Try it: A complete copy of the entries, exactly as written, is the expected result.

Extracted records:
----
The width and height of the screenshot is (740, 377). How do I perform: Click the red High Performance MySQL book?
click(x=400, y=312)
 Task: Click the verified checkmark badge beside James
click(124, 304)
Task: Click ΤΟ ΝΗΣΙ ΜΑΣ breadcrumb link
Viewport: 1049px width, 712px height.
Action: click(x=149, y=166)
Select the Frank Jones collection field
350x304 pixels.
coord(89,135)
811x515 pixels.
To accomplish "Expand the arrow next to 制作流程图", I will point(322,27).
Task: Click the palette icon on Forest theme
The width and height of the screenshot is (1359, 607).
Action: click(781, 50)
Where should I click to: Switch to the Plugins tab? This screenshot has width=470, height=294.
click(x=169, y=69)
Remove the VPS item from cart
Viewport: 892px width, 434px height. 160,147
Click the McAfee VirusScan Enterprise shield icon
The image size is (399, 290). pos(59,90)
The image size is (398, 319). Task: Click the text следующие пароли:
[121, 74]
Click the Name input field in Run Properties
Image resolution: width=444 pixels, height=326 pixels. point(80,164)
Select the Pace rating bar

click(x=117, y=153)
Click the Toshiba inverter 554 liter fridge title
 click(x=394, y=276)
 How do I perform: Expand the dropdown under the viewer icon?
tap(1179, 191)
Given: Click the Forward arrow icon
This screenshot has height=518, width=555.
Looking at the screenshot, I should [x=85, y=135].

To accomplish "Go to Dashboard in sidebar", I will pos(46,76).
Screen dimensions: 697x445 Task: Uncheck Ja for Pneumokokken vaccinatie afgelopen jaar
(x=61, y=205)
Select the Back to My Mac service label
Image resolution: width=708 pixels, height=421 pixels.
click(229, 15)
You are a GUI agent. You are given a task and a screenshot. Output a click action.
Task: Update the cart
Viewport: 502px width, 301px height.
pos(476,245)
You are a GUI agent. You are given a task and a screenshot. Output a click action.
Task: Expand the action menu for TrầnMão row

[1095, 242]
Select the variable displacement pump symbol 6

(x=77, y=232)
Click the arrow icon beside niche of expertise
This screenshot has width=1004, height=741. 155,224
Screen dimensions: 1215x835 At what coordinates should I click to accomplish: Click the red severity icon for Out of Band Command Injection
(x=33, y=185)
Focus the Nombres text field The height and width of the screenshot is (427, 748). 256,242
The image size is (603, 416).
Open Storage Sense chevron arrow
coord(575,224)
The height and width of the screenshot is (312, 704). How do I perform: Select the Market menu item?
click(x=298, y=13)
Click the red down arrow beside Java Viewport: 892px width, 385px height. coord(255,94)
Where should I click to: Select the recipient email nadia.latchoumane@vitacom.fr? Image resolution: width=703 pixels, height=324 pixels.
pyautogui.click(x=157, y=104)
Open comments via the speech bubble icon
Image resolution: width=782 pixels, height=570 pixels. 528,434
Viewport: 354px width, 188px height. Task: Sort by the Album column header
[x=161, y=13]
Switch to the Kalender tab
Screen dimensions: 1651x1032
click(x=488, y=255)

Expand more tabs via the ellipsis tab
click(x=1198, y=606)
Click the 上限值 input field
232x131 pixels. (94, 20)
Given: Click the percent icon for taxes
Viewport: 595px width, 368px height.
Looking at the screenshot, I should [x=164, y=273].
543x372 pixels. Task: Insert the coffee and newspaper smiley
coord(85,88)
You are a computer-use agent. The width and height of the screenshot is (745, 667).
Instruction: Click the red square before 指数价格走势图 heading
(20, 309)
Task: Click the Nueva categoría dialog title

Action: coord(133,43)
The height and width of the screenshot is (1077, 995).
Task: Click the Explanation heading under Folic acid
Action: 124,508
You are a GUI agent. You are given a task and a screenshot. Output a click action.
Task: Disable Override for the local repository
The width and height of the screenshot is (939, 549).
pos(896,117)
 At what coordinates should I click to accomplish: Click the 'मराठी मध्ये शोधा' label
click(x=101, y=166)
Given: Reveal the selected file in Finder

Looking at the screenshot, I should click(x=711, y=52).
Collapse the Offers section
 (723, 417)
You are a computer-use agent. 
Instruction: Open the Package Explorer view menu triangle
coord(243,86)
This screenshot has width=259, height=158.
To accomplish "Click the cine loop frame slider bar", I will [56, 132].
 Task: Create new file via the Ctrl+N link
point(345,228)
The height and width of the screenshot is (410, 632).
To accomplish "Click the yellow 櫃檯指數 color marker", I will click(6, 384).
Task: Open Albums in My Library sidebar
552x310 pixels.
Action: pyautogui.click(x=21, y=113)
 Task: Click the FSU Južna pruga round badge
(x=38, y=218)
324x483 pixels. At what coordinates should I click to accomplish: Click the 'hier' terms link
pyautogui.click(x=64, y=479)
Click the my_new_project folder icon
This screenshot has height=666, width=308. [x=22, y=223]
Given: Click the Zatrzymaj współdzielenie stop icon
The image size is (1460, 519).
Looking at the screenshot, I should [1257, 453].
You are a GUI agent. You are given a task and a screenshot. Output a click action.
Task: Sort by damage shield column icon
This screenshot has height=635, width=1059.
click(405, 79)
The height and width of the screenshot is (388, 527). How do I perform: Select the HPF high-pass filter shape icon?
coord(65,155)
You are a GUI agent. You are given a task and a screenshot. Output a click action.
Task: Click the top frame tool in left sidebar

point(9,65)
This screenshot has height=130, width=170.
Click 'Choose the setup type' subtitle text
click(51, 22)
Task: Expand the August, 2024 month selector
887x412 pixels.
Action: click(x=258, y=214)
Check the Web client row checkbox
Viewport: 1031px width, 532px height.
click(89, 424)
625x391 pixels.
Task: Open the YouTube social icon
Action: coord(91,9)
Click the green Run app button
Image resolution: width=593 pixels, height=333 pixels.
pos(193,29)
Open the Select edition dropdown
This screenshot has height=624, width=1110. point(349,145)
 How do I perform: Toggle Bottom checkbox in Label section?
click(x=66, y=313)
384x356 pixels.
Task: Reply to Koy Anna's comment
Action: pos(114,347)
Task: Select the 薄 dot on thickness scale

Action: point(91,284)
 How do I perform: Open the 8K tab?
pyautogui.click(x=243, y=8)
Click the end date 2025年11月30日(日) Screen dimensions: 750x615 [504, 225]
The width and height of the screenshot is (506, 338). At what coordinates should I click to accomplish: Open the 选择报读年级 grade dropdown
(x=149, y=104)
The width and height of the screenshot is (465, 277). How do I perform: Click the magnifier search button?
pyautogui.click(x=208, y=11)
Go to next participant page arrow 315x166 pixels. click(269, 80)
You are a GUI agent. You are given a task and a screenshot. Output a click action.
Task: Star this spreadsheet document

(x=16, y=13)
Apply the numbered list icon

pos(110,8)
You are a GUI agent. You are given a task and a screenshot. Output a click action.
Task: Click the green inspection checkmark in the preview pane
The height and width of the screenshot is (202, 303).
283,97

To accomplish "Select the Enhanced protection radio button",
----
Answer to this task:
The width and height of the screenshot is (740, 377). How do I perform: Click the red High Performance MySQL book?
click(x=400, y=312)
 Task: Click the verified checkmark badge beside James
click(124, 304)
Task: Click ΤΟ ΝΗΣΙ ΜΑΣ breadcrumb link
Viewport: 1049px width, 712px height.
Action: click(x=149, y=166)
Select the Frank Jones collection field
350x304 pixels.
coord(89,135)
811x515 pixels.
To accomplish "Expand the arrow next to 制作流程图", I will point(322,27).
Task: Click the palette icon on Forest theme
The width and height of the screenshot is (1359, 607).
Action: click(781, 50)
Where should I click to: Switch to the Plugins tab? This screenshot has width=470, height=294.
click(x=169, y=69)
Remove the VPS item from cart
Viewport: 892px width, 434px height. 160,147
Click the McAfee VirusScan Enterprise shield icon
The image size is (399, 290). pos(59,90)
The image size is (398, 319). Task: Click the text следующие пароли:
[121, 74]
Click the Name input field in Run Properties
Image resolution: width=444 pixels, height=326 pixels. point(80,164)
Select the Pace rating bar

click(x=117, y=153)
Click the Toshiba inverter 554 liter fridge title
 click(x=394, y=276)
 How do I perform: Expand the dropdown under the viewer icon?
tap(1179, 191)
Given: Click the Forward arrow icon
This screenshot has height=518, width=555.
Looking at the screenshot, I should [x=85, y=135].

To accomplish "Go to Dashboard in sidebar", I will pos(46,76).
Screen dimensions: 697x445 Task: Uncheck Ja for Pneumokokken vaccinatie afgelopen jaar
(x=61, y=205)
Select the Back to My Mac service label
Image resolution: width=708 pixels, height=421 pixels.
click(229, 15)
You are a GUI agent. You are given a task and a screenshot. Output a click action.
Task: Update the cart
Viewport: 502px width, 301px height.
pos(476,245)
You are a GUI agent. You are given a task and a screenshot. Output a click action.
Task: Expand the action menu for TrầnMão row

[1095, 242]
Select the variable displacement pump symbol 6

(x=77, y=232)
Click the arrow icon beside niche of expertise
This screenshot has width=1004, height=741. 155,224
Screen dimensions: 1215x835 At what coordinates should I click to accomplish: Click the red severity icon for Out of Band Command Injection
(x=33, y=185)
Focus the Nombres text field The height and width of the screenshot is (427, 748). 256,242
The image size is (603, 416).
Open Storage Sense chevron arrow
coord(575,224)
The height and width of the screenshot is (312, 704). How do I perform: Select the Market menu item?
click(x=298, y=13)
Click the red down arrow beside Java Viewport: 892px width, 385px height. coord(255,94)
Where should I click to: Select the recipient email nadia.latchoumane@vitacom.fr? Image resolution: width=703 pixels, height=324 pixels.
pyautogui.click(x=157, y=104)
Open comments via the speech bubble icon
Image resolution: width=782 pixels, height=570 pixels. 528,434
Viewport: 354px width, 188px height. Task: Sort by the Album column header
[x=161, y=13]
Switch to the Kalender tab
Screen dimensions: 1651x1032
click(x=488, y=255)

Expand more tabs via the ellipsis tab
click(x=1198, y=606)
Click the 上限值 input field
232x131 pixels. (94, 20)
Given: Click the percent icon for taxes
Viewport: 595px width, 368px height.
Looking at the screenshot, I should [x=164, y=273].
543x372 pixels. Task: Insert the coffee and newspaper smiley
coord(85,88)
You are a computer-use agent. The width and height of the screenshot is (745, 667).
Instruction: Click the red square before 指数价格走势图 heading
(20, 309)
Task: Click the Nueva categoría dialog title

Action: coord(133,43)
The height and width of the screenshot is (1077, 995).
Task: Click the Explanation heading under Folic acid
Action: 124,508
You are a GUI agent. You are given a task and a screenshot. Output a click action.
Task: Disable Override for the local repository
The width and height of the screenshot is (939, 549).
pos(896,117)
 At what coordinates should I click to accomplish: Click the 'मराठी मध्ये शोधा' label
click(x=101, y=166)
Given: Reveal the selected file in Finder

Looking at the screenshot, I should click(x=711, y=52).
Collapse the Offers section
 (723, 417)
You are a computer-use agent. 
Instruction: Open the Package Explorer view menu triangle
coord(243,86)
This screenshot has width=259, height=158.
To accomplish "Click the cine loop frame slider bar", I will [56, 132].
 Task: Create new file via the Ctrl+N link
point(345,228)
The height and width of the screenshot is (410, 632).
To accomplish "Click the yellow 櫃檯指數 color marker", I will click(6, 384).
Task: Open Albums in My Library sidebar
552x310 pixels.
Action: pyautogui.click(x=21, y=113)
 Task: Click the FSU Južna pruga round badge
(x=38, y=218)
324x483 pixels. At what coordinates should I click to accomplish: Click the 'hier' terms link
pyautogui.click(x=64, y=479)
Click the my_new_project folder icon
This screenshot has height=666, width=308. [x=22, y=223]
Given: Click the Zatrzymaj współdzielenie stop icon
The image size is (1460, 519).
Looking at the screenshot, I should [1257, 453].
You are a GUI agent. You are given a task and a screenshot. Output a click action.
Task: Sort by damage shield column icon
This screenshot has height=635, width=1059.
click(405, 79)
The height and width of the screenshot is (388, 527). How do I perform: Select the HPF high-pass filter shape icon?
coord(65,155)
You are a GUI agent. You are given a task and a screenshot. Output a click action.
Task: Click the top frame tool in left sidebar

point(9,65)
This screenshot has height=130, width=170.
Click 'Choose the setup type' subtitle text
click(51, 22)
Task: Expand the August, 2024 month selector
887x412 pixels.
Action: click(x=258, y=214)
Check the Web client row checkbox
Viewport: 1031px width, 532px height.
click(89, 424)
625x391 pixels.
Task: Open the YouTube social icon
Action: coord(91,9)
Click the green Run app button
Image resolution: width=593 pixels, height=333 pixels.
pos(193,29)
Open the Select edition dropdown
This screenshot has height=624, width=1110. point(349,145)
 How do I perform: Toggle Bottom checkbox in Label section?
click(x=66, y=313)
384x356 pixels.
Task: Reply to Koy Anna's comment
Action: pos(114,347)
Task: Select the 薄 dot on thickness scale

Action: point(91,284)
 How do I perform: Open the 8K tab?
pyautogui.click(x=243, y=8)
Click the end date 2025年11月30日(日) Screen dimensions: 750x615 [504, 225]
The width and height of the screenshot is (506, 338). At what coordinates should I click to accomplish: Open the 选择报读年级 grade dropdown
(x=149, y=104)
The width and height of the screenshot is (465, 277). How do I perform: Click the magnifier search button?
pyautogui.click(x=208, y=11)
Go to next participant page arrow 315x166 pixels. click(269, 80)
You are a GUI agent. You are given a task and a screenshot. Output a click action.
Task: Star this spreadsheet document

(x=16, y=13)
Apply the numbered list icon

pos(110,8)
You are a GUI agent. You are given a task and a screenshot. Output a click action.
Task: Click the green inspection checkmark in the preview pane
The height and width of the screenshot is (202, 303).
283,97

To accomplish "Select the Enhanced protection radio button",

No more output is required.